As an aside, lest you think this is going to be a condescending article about widows and their inability to handle money, it’s not. Though un-scientific, from my experience, women tend to deal with spousal loss better than men.
Unfortunately, I have had my share of meetings with both widows and widowers who have not managed to take control of their financial situation. Here are some money pitfalls to avoid if you lose your spouse.
Long-lost cousin Fred
Not long after the mourning period, and before the insurance check arrives, the surviving spouse becomes very popular among relatives with business ideas. Much like Mark Cuban on the hit show “Shark Tank,” the widow is hit up for money for the “next hottest business.” Often they have the best of intentions only to fall prey to those who don’t.
Then there are the financial bad apples that prey on those recently widowed. There is a natural inclination among surviving spouses to invest in secure investments offering regular income that never runs out. There are all kinds of products being pitched to supposedly help accomplish this goal. Sadly, these products tend to enrich the salesperson at your expense. As Ken Fisher CEO of Fisher Investments said regarding buying an annuity, “You might as well just give the salesperson money to put their kid through private school.”
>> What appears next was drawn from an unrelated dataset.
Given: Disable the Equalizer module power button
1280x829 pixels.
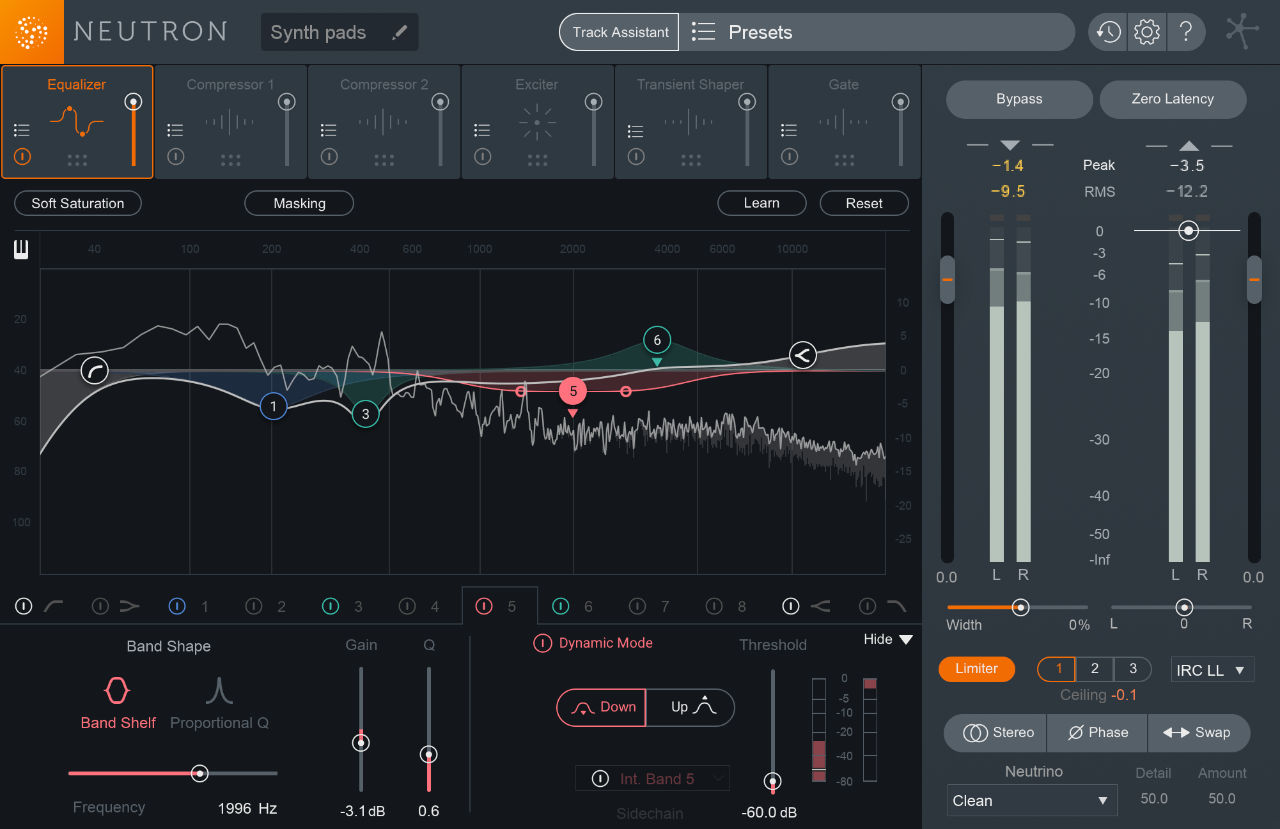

Upon receipt of a large sum of money from an insurance policy, do nothing with the money for three to four months. Just stick it in the bank. Don’t make any rash or impulsive purchases or investments until you feel like you are in control and making rational decisions. I have seen many instances where a surviving spouse receives a large death benefit and squanders it immediately, by buying all those things that “needed” to be bought or by giving overly large gifts to children to help them out. Nothing against helping children, but make sure you have enough for yourself first.
Before making investment or gifting decisions, it’s important to figure out how much money is needed on a monthly basis. Wait a few months to try to determine how much money is required. The reason to wait a while is that you may have all kinds of immediate expenses that will skew your budget, and give you an inflated figure of what you need. After things calm down, start to track expenses. Break your expenses down to those that are monthly and those that are annual, one-time expenses. Once you have that organized, write down all of your various sources of income, salary, social security, pensions, rental income…etc. This means that once you know how much money enters your bank account each month, create a budget that limits your spending to the amount of income you have.
After defining cash-flow needs, investment allocation decisions can be made. If income is less than expenses, the money can be invested to generate income to supplement the monthly shortfall. Conversely, if expenses are lower than current income, more growth can be allocated to the portfolio.
The death of a spouse is emotionally devastating, but you need to continue living your life. By avoiding certain traps and implementing these tips, you can start taking control of your financial situation, which to some degree will help enable the healing to begin.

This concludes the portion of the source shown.